Street Legal
Page 31
Barnsworth felt his throat constricting, and was barely able to get words out. “They are not tenants of these premises.”
There were emergency vehicles outside, reporters and police all over: a nightmare beyond imagining.
He had been told that someone from the custodial staff had found one of the bodies lying across the elevator entrance, the door opening and closing on it in rhythmic intervals.
“How did they . . . er, meet their demise?”
“Both looped, Mr. Barnsworth.”
“Do you mean intoxicated?”
“Wire loop. Professional job. Could be a robbery — their wallets are gone.

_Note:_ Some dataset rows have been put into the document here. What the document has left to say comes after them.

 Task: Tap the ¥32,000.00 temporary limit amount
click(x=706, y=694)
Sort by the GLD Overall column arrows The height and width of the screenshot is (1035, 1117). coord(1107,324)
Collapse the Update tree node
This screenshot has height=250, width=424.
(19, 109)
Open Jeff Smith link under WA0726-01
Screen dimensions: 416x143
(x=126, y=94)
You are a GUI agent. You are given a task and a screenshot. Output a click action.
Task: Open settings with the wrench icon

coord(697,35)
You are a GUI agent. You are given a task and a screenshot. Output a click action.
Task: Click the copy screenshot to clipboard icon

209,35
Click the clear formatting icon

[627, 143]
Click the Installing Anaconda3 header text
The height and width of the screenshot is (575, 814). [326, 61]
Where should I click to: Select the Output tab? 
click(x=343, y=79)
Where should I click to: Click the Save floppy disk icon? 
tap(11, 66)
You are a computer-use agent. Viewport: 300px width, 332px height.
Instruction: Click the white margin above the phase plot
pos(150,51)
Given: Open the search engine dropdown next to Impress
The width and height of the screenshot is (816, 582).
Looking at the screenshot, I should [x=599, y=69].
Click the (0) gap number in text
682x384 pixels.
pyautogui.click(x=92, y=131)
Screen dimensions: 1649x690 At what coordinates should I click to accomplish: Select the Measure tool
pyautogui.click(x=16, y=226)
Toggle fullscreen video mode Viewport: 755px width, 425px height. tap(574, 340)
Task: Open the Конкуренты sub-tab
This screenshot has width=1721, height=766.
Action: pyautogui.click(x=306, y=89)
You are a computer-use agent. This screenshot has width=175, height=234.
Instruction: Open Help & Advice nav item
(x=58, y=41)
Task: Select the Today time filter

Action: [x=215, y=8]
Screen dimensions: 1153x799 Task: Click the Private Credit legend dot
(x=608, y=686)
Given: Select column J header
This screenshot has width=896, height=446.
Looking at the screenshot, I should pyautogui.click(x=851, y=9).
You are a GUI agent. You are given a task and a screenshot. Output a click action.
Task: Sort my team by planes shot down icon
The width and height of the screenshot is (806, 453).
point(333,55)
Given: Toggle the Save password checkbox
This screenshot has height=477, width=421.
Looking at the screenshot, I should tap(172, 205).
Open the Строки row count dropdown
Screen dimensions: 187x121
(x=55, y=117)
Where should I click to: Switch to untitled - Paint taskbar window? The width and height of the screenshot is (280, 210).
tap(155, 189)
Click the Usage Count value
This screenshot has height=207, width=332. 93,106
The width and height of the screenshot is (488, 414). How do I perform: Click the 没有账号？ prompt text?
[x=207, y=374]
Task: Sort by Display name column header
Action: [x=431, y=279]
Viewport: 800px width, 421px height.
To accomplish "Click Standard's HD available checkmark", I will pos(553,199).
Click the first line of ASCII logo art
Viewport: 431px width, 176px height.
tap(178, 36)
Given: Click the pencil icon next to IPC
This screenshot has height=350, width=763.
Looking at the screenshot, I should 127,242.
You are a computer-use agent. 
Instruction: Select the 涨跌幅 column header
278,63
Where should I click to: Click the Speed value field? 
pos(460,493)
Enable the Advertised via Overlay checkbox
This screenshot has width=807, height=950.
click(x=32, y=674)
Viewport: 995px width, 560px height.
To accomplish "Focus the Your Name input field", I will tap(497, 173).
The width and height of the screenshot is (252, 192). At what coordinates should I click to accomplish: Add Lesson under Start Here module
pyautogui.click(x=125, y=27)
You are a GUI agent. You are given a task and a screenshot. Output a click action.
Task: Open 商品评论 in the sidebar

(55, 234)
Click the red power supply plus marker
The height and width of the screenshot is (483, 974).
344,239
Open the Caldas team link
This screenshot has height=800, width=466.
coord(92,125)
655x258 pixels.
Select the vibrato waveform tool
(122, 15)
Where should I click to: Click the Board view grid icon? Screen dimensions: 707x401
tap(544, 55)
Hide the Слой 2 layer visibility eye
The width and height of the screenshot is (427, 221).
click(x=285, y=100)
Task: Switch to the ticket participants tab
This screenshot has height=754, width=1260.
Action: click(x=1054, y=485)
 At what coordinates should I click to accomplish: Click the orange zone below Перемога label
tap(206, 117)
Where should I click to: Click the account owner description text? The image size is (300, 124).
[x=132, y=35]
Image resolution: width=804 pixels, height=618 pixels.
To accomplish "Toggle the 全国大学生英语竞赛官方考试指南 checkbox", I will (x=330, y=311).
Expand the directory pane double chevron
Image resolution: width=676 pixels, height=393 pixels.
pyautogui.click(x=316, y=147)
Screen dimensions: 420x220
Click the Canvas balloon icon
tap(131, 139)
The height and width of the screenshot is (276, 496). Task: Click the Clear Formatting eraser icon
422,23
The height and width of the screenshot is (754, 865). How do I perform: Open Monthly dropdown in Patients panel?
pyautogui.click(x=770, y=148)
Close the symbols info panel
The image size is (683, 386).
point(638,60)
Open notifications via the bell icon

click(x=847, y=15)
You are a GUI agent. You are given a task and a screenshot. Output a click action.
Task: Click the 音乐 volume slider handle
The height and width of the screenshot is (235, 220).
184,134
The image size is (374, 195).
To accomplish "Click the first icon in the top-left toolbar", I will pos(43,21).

More likely they were just rubbed out, though.”
“I’m sorry —”
“Underworld hits, Mr. Barnsworth.” The policeman turned to one of his colleagues. “Okay, get some prints and let’s find out what we got here.”
***
Leon had just shooed Carrie from the kitchen, insisting his own hands and his alone would create the special of the evening, poached Atlantic salmon al estragon. Exiled to the living room, she stared outside at the gloomy, tossing waters of the harbour.
She had arrived two hours earlier after a strenuous hike in a wind-whipped drizzle from the Ward’s Island ferry dock. They had talked pleasantly enough — if one can talk pleasantly about murder — but Leon was by turn contemplative and filled with a manic cheer.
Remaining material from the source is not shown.